__Exercise requirements__
Exactly reproduce the line containing "Instruction: Click the 78% mAP label" together with every line after it, through the end of the entries, and give nothing more.

Start of Data to process

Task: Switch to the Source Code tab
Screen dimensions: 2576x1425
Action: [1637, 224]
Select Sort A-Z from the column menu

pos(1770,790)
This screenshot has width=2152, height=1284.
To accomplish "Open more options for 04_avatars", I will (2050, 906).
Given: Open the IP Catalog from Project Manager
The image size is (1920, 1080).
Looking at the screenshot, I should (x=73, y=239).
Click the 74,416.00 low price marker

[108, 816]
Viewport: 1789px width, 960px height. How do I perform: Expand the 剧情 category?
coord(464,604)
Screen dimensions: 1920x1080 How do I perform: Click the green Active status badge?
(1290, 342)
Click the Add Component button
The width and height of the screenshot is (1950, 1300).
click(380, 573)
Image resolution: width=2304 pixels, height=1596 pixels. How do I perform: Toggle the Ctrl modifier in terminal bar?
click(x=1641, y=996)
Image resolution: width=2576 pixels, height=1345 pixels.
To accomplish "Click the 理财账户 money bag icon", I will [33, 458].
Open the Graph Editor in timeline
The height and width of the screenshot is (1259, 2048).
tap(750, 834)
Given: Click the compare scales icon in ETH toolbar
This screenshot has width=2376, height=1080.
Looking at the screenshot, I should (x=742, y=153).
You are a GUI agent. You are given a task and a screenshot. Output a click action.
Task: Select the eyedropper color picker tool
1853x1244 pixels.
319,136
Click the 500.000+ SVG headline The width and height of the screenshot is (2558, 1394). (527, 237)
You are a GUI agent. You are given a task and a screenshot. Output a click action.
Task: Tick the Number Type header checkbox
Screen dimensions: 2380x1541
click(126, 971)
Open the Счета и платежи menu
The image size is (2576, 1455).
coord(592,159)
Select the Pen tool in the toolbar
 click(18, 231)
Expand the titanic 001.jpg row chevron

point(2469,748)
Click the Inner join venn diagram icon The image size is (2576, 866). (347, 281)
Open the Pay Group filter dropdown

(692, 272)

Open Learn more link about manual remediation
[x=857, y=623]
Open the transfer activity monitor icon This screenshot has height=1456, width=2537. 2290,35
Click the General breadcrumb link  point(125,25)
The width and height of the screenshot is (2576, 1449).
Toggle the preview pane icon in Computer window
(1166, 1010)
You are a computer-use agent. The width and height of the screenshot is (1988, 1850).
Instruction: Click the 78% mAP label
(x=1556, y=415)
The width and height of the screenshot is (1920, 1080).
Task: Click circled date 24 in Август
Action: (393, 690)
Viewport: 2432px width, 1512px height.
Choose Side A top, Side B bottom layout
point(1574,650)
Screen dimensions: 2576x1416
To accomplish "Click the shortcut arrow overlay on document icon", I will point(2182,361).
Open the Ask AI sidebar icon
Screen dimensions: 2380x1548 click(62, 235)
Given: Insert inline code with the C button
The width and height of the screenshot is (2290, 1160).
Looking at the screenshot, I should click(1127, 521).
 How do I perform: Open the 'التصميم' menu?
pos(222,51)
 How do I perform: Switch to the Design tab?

End of Data to process

__Response below__
Instruction: Click the 78% mAP label
(x=1556, y=415)
The width and height of the screenshot is (1920, 1080).
Task: Click circled date 24 in Август
Action: (393, 690)
Viewport: 2432px width, 1512px height.
Choose Side A top, Side B bottom layout
point(1574,650)
Screen dimensions: 2576x1416
To accomplish "Click the shortcut arrow overlay on document icon", I will point(2182,361).
Open the Ask AI sidebar icon
Screen dimensions: 2380x1548 click(62, 235)
Given: Insert inline code with the C button
The width and height of the screenshot is (2290, 1160).
Looking at the screenshot, I should click(1127, 521).
 How do I perform: Open the 'التصميم' menu?
pos(222,51)
 How do I perform: Switch to the Design tab?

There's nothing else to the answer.